Per Claudio Lasagni dipingere si è trasformato in una sorta di pellegrinaggio dell'assoluto, di una penetrazione ascetica nel flusso di mistero che avvolge tutti, da cui lui si sente avvolto. La pittura non è concepita più come sforzata ricerca, ma abbandono e l’artista si fa trasparenza e canale attraverso cui assume consistenza, visibilità e bellezza, il vero che ci abbraccia. Così, nel dipingere, occorre seguire un certo ritmo interiore: se lo si perde diventa difficile dirigere la danza dei pennelli. Per questa ragione la simbiosi pittura e musica è divenuta progressivamente imprescindibile, fino a precisarsi nel 1995 con la passione della musica classica indiana attraverso lo studio del "raga», una parola che indica una melodia o composizione musicale, ma che letteralmente significa, guarda caso, "atto di colorare o tingere".

Di fronte alle opere di Claudio Lasagni ci si rende conto che il ritmo che si snoda nelle sue opere è flusso esistenziale e periodicità di pulsazioni vitali che sono andamenti musicali. La musica ispira, di più, detta la successione dei segni e dei colori ed essi, di rimando, suggeriscono l'obbedienza ad un ordine superiore Il segno non nasce mediante una scelta autoritaria e a priori, ma ogni volta viene cercato e trovato per intuizione profonda: prima di essere segno è stato figura, forma, immagine, parola; prima di essere colore è stato musica, slancio vitale.
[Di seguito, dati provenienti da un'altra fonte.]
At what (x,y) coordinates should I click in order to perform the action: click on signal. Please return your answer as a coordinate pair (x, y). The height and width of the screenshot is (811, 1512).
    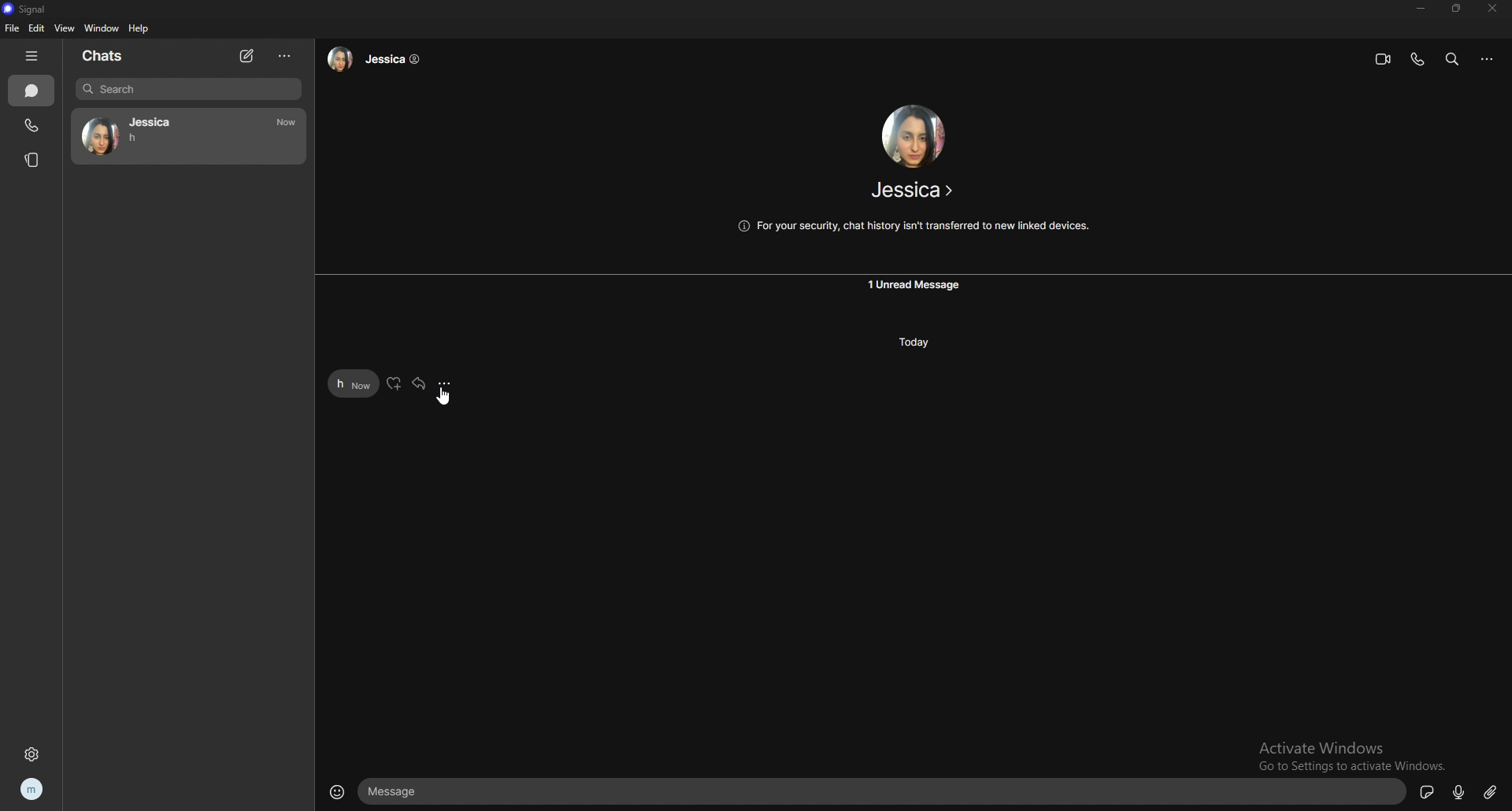
    Looking at the image, I should click on (26, 9).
E' pittura che non risulta da progressive, deliberate, eliminazioni ma da una condensazione di significati. Perciò Claudio Lasagni tende a risolvere ogni segno con un’unica pennellata, quasi fosse un "colpo di spada" che sappia evocare decisamente quella nettezza di trasparente comprensione della realtà. Troviamo qui, d'altra parte, anche la testimonianza di una straordinaria padronanza tecnica, evinta dallo studio delle icone bizantine e della pittura cinese.

Attraverso le innumerevoli particelle, minuscole campiture di colore, l'artista evidenzia le profonde ragioni dei soggetti riflessi nella luce più propria, allusioni ad archetipi grafici, segni di un alfabeto spirituale.

Le forme non costituiscono i termini di una pianificazione mentale dello spazio, di una sua astratta progettazione architettonica, ma sono esse stesse, nel loro crescere e dialogare sulla superficie, a farsi spazio, a cercare una dimensione che è quella della loro propria essenza. Esse sono date e accadono, contemporaneamente; non sono proporzionatamente commensurabili ad uno spazio centrale e calibrato, ma alludono, nel loro dinamismo, ad una ramificazione continuamente in atto dello spazio-luogo verso la sua periferia, secondo un principio di frequenza e continuità: spazialità esistenziale, dove noi stessi accadiamo, in cui sgraniamo i tempi successivi del nostro esistere.